Selon vous, l'équité entre les générations est-elle compromise?
Étant donné que le gouvernement du Québec peine déjà à équilibrer son
budget année après année, que notre système de santé est déjà étiré à sa
limite alors que le choc démographique n'est même pas commencé pour de bon,
l'inaction face au vieillissement de la population ne peut que conduire à
compromettre la pérennité des services publics.
Nous sommes d'avis que, dans l'état actuel des choses, le gouvernement du
Québec n'est pas en mesure de garantir l'application du principe d'équité
entre les générations.
Vous mentionnez une approche qui pourrait rétablir l'équité
intergénérationnelle. Quelle est-elle?
Notre préoccupation au sujet de l'équité intergénérationnelle nous a
conduits à poser comme objectif de stabiliser le fardeau fiscal des
Québécois. Nous avons calculé son augmentation immédiate et permanente qui
permettrait au Québec d'équilibrer son budget à long terme et de maintenir
ses services publics à leur niveau actuel.
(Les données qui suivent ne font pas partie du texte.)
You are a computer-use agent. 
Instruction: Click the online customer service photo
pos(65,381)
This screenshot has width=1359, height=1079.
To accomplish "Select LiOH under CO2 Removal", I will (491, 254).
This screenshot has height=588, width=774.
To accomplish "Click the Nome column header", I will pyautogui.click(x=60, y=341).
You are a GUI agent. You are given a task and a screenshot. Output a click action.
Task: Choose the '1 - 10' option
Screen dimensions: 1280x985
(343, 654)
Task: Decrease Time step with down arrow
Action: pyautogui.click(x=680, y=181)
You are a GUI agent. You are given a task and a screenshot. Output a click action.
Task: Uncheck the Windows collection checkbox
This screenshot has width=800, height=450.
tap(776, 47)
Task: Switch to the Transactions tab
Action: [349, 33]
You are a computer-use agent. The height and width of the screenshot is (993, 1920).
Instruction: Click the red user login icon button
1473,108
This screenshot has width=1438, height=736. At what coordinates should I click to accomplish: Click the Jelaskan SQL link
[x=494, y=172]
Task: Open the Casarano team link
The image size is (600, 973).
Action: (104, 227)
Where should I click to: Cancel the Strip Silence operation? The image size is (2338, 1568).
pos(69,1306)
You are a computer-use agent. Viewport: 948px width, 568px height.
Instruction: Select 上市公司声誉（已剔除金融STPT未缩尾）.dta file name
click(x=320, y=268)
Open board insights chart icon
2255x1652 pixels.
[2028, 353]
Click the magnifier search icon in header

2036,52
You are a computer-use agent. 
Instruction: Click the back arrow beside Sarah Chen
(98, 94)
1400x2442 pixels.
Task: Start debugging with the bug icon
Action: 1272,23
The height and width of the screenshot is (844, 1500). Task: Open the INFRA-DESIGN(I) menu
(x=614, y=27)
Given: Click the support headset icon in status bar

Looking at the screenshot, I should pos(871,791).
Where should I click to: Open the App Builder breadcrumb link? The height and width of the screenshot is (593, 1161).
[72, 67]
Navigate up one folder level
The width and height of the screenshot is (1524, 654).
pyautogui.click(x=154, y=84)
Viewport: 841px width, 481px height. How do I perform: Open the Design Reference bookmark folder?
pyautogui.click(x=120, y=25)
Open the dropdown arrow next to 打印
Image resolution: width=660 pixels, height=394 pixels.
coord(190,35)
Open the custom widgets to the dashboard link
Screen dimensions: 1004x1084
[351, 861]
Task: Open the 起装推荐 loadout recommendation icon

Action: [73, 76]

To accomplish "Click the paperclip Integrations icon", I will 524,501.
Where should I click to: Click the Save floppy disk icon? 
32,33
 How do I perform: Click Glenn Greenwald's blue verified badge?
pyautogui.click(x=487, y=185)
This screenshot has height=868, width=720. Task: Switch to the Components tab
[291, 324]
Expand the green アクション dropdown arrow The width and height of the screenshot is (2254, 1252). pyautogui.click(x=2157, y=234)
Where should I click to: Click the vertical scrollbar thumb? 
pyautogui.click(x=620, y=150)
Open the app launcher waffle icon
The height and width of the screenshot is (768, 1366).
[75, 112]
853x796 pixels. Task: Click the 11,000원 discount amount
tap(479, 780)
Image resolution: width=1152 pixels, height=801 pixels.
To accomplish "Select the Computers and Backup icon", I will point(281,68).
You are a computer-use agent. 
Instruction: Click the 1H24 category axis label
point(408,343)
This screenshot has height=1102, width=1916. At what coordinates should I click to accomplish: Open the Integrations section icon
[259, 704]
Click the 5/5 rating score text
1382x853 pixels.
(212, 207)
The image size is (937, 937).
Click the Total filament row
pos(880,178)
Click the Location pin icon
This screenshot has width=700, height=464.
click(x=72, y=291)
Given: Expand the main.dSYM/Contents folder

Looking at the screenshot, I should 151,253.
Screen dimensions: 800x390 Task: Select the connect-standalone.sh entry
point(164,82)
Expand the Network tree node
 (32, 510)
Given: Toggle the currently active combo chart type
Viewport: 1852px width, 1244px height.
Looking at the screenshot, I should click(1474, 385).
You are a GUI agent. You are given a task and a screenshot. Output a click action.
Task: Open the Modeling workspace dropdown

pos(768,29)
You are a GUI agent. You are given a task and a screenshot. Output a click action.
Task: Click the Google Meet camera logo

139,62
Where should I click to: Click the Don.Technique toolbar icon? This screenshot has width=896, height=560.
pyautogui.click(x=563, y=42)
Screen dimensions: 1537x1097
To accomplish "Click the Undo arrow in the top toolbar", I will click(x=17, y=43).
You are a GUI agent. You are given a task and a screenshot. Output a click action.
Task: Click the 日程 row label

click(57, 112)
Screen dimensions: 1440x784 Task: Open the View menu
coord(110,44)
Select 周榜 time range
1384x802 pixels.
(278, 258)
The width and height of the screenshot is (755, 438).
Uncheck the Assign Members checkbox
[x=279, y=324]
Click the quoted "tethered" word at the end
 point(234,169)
Sur cette base, sans autre mesure
prise pour diminuer la facture, il serait nécessaire, pour absorber
l'excédent des dépenses sur les revenus d'ici 2051, de mettre de côté
4,5 milliards de dollars en 2007.
La tâche collective qui nous attend est donc colossale. Il importe d'agir
dès maintenant. Plus l'accumulation d'argent dans le Fonds des générations
sera faible et tardive, plus les problèmes à régler auront pris de l'ampleur
et plus les sacrifices seront douloureux et les solutions, déplaisantes.
Pourquoi spécifiez-vous que vos projections sont «raisonnables»?
Nous sommes délibérément prudents et optimistes dans le choix de nos
hypothèses sur l'avenir de l'économie et des finances publiques. Par
exemple, nous ne calquons pas la situation qui prévaut actuellement pour les
cinq prochaines décennies : nous faisons augmenter les taux d'emploi par
âge, nous faisons accélérer la productivité, et nous faisons croître les
dépenses de santé moins vite jusqu'en 2050 que durant les 10 dernières
années.
Basée sur des hypothèses «raisonnables», notre projection indique qu'un
déficit budgétaire annuel apparaît à partir de 2013 et s'accroît
continuellement jusqu'en 2051. Le déficit estimé en 2031 serait de
17 milliards de dollars et atteindrait les 54 milliards en 2051.
Croyez-vous que vous serez entendu par la classe politique?
Nous nous adressons d'abord à nos concitoyens. Si nous sommes capables de
les convaincre de l'importance d'agir, la classe politique devrait suivre.